Problem description
Put each item below into a two-column CSV with the headers "item_text" and "answer", one row per item. Quote every field, turn line breaks into spaces, and leave the pictures out.

***** Recorded data *****

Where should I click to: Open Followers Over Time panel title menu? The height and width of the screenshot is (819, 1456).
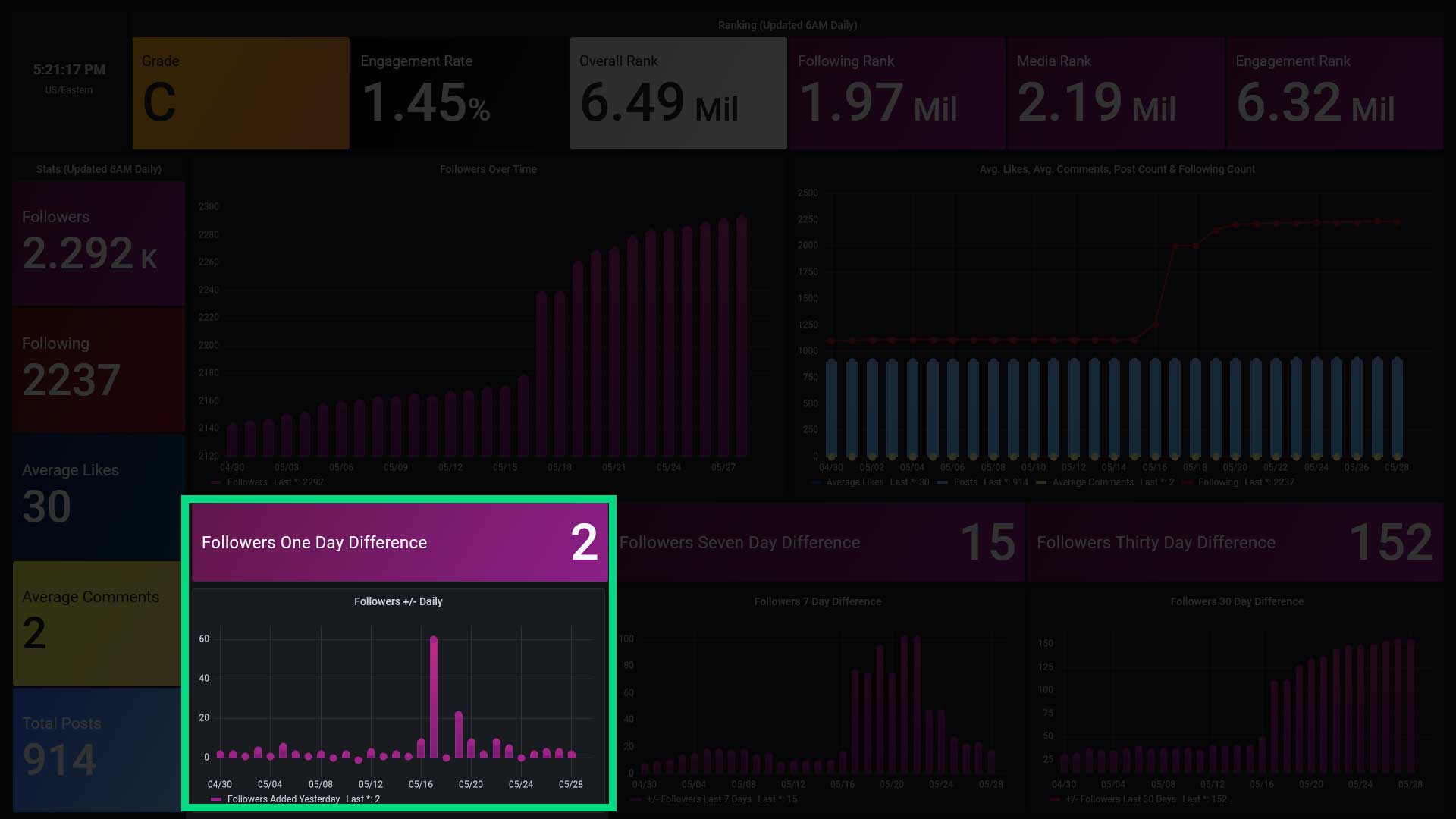[x=488, y=169]
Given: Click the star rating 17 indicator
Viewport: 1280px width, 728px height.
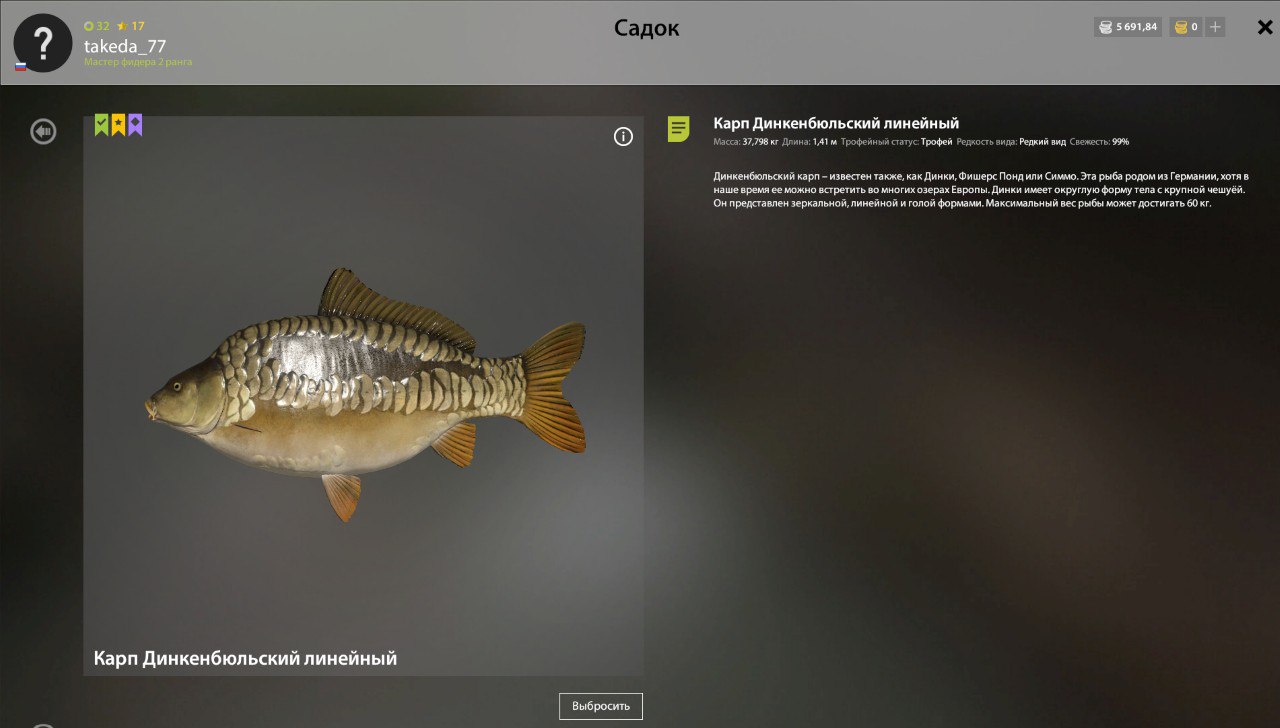Looking at the screenshot, I should point(131,26).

*****

Exercise result
item_text,answer
"Where should I click to: Open Followers Over Time panel title menu? The height and width of the screenshot is (819, 1456).","[x=488, y=169]"
"Given: Click the star rating 17 indicator Viewport: 1280px width, 728px height.","Looking at the screenshot, I should point(131,26)."